The Great Debate: OGs vs. Traders
The “Exit” Theory
Troy Cross, Professor of Philosophy at Reed College and prominent Bitcoin commentator, expressed concern that this selling activity challenges Bitcoin’s founding principles. He suggests that if early adopters are exiting in significant numbers, it indicates they no longer view Bitcoin as fundamentally different from traditional investments.
The Alternative Perspective
However, blockchain analyst Checkmate presents a different interpretation. The data shows that the majority of moved Bitcoin actually comes from shorter holding periods:
- 700,000 BTC held for 6 months to 1 year
- 650,000 BTC held for 1 to 2 years
- Only 120,000 BTC held for 3 to 5 years
- Just 50,000 BTC held for 5 to 7 years
This breakdown suggests most of the activity represents traders taking profits rather than original believers abandoning the market.
Blockstream CEO Adam Back supports this view, noting that the detailed charts reveal most moved coins belong to recent-cycle traders, not Bitcoin’s earliest adopters.
Current Market Pressures
Bitcoin currently faces downward pressure from two sources:
Institutional ETF Activity: Seven-day cumulative netflow for spot Bitcoin ETFs has declined by nearly $21 billion, the largest outflow in six weeks.

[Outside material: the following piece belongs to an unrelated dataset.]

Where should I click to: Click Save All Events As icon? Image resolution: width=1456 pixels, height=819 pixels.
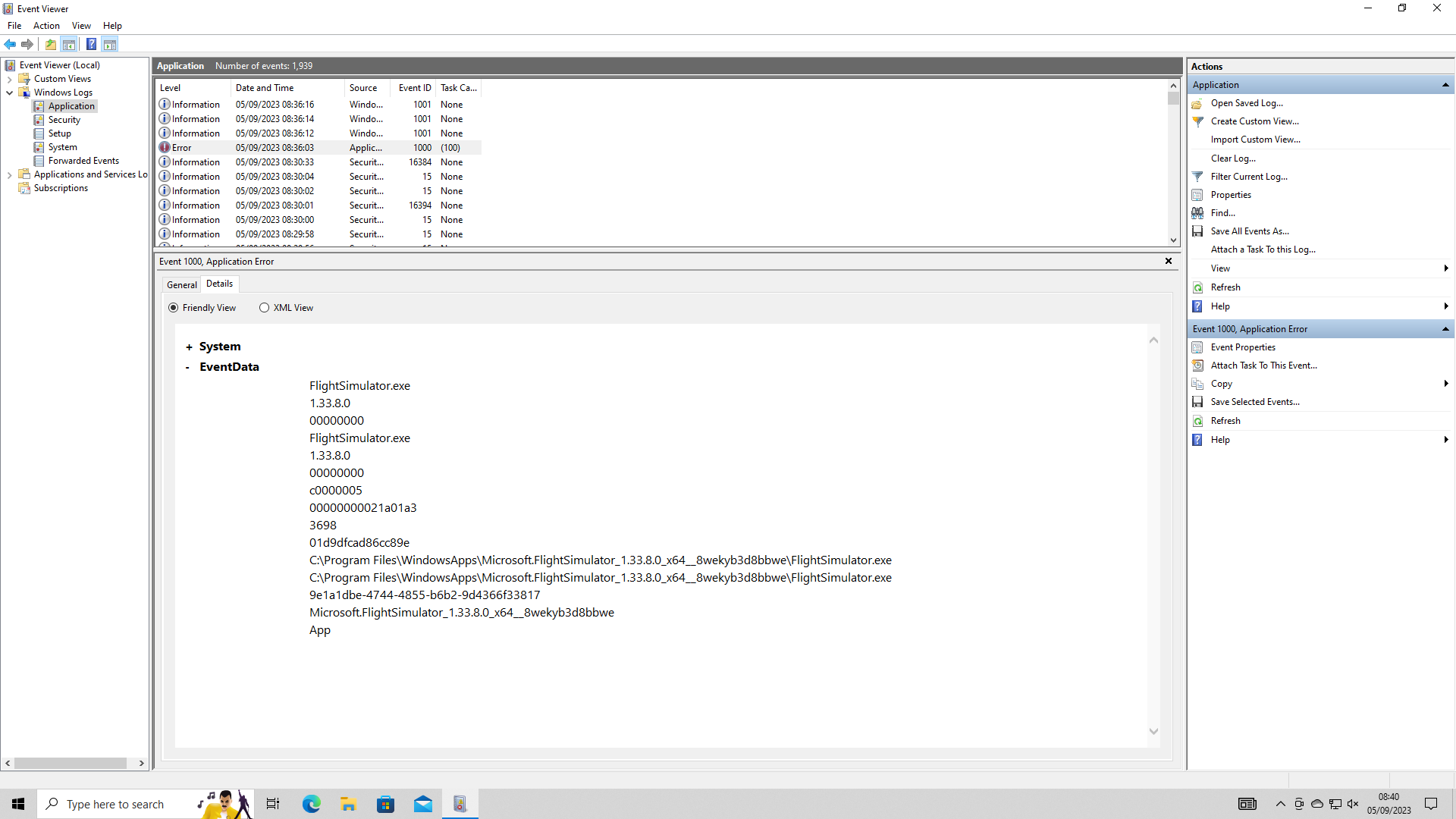(1197, 231)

This represents a significant sentiment shift as institutional demand has slowed.
Long-Term Holder Distribution: With ETF inflows no longer offsetting sales from long-term holders, Bitcoin faces a supply-heavy environment.
What This Means for the Market
The combination of reduced institutional demand and continued strategic selling from long-term holders has created challenging conditions. Market analysts suggest that unless institutional buyers return or long-term holders pause their selling, near-term price pressure may continue.

Key Takeaway
While headlines suggest early Bitcoin believers are leaving the market en masse, blockchain data tells a more nuanced story. The majority of Bitcoin movement appears to come from shorter-term holders taking profits rather than founding-era holders losing faith in the asset.

Disclaimer: This article does not constitute investment advice or recommendations. Cryptocurrency investments carry significant risk, and readers should conduct thorough research before making any investment decisions.